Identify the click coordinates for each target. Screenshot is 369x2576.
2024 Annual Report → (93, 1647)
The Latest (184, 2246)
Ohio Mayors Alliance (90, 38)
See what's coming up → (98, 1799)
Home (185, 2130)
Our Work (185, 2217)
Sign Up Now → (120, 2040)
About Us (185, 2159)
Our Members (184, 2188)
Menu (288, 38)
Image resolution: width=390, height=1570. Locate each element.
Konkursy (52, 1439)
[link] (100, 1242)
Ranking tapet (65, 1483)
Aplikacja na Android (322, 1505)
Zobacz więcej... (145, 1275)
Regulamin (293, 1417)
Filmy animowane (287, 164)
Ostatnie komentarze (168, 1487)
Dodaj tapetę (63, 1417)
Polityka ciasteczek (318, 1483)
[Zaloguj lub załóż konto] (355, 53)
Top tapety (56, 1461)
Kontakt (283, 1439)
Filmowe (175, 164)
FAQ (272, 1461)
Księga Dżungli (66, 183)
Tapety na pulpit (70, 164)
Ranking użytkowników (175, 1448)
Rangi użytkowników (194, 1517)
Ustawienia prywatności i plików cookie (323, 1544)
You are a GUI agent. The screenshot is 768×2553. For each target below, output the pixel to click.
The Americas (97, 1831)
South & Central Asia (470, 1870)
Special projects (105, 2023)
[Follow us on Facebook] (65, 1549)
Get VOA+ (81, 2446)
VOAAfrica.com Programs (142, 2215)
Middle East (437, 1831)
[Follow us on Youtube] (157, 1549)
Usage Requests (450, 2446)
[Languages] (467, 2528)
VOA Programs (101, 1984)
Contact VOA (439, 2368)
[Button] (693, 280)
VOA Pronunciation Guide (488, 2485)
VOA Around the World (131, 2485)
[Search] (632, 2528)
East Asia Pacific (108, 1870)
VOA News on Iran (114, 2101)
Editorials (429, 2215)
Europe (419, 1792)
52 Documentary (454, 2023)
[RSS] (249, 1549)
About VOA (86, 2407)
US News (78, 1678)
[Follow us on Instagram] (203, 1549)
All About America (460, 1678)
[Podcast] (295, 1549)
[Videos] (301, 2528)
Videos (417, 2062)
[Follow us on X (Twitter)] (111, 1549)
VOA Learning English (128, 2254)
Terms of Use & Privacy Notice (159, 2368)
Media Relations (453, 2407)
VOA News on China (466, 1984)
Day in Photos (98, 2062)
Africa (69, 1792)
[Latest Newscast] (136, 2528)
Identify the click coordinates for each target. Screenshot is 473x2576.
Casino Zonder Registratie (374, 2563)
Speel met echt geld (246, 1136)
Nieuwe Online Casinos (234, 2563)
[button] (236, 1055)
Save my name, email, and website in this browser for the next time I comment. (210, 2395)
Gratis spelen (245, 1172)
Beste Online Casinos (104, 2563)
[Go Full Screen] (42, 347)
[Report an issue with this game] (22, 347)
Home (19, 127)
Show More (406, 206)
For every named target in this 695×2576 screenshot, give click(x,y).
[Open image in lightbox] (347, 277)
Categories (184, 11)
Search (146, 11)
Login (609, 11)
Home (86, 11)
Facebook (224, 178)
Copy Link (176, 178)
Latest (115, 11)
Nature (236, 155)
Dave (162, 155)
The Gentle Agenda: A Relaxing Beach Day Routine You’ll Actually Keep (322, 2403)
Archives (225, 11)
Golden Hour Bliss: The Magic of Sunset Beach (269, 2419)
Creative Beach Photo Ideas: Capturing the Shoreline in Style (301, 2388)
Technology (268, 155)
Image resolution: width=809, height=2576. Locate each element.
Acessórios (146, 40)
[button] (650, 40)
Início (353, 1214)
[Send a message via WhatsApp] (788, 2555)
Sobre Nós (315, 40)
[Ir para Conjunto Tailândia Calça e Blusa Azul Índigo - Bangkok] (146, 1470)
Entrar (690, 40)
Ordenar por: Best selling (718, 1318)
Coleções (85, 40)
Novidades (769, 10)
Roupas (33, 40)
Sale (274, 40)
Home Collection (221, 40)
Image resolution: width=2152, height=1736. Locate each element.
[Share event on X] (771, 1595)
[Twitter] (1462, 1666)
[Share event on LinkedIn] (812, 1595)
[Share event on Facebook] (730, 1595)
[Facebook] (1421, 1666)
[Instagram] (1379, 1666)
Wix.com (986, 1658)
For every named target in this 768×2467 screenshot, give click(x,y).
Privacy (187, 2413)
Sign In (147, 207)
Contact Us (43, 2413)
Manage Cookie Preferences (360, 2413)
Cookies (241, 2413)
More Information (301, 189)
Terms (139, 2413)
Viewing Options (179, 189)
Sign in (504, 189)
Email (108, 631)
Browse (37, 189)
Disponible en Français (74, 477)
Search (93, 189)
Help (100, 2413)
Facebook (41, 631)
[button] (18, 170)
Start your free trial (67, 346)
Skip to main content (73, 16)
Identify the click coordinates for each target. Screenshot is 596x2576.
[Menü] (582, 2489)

++++++++

> [WHAT THIS TASK INVOLVES]:
If a line in the records holds the string "Facebook", copy it.

> [RESULT BELOW]:
[Follow us on Facebook] (65, 1549)
Facebook (224, 178)
[Share event on Facebook] (730, 1595)
[Facebook] (1421, 1666)
Facebook (41, 631)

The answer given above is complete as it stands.